I’m listening to Crux as I write this. Beginning with Singer Mali’s ‘War Cry,’ like an eagle warning the planet of imminent catastrophe, the album embarks on a mysterious journey through jungles and tropical rain forests, deserts and savannas, open tundra and grasslands. Such is the breadth and depth of these musical passages, like unique, self-contained acts of a life-long, epic musical. I’m quite used to Mali’s playful, threatening, taunting and soaring vocals being jaw-dropping, but she has reached new heights (and depths) here. It’s the voice of a million colors.
The musical accompaniment provided by Mali’s exquisite piano and her insanely talented mini-orchestra – Daniel Schubmehl (drums, percussion), Tony Leva (upright bass), Rachel Jayson (viola), Dylan Jack (drums, percussion) and Petaluma Vale (harp, vocals) – is downright kaleidoscopic, begging for a thousand dancers to be flinging themselves around, under and over each other on a vast Broadway stage.
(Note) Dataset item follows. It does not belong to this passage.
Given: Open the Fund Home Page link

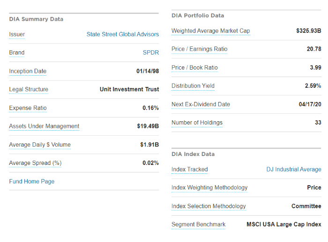Looking at the screenshot, I should 32,181.
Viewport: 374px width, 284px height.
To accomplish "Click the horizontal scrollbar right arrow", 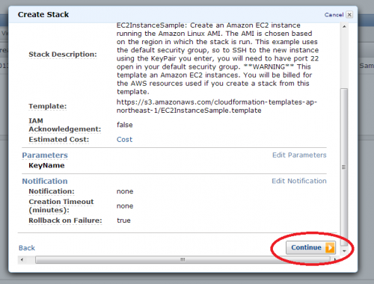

In this incomprehensible world we now find ourselves in, with so much discordant noise and nonsense all around, there are thankfully those extremely rare occasions of brilliance. Think of it as a tiny glistening diamond in a sea of shit. A sensible and sophisticated environment in endless rows of tacky used car lots and strip malls. And for that moment, as we behold that impossibly perfect gemstone forged from the chaos that surrounds it, against all odds, we are simultaneously taken out of ourselves and back into our center.
And that’s the crux of the matter.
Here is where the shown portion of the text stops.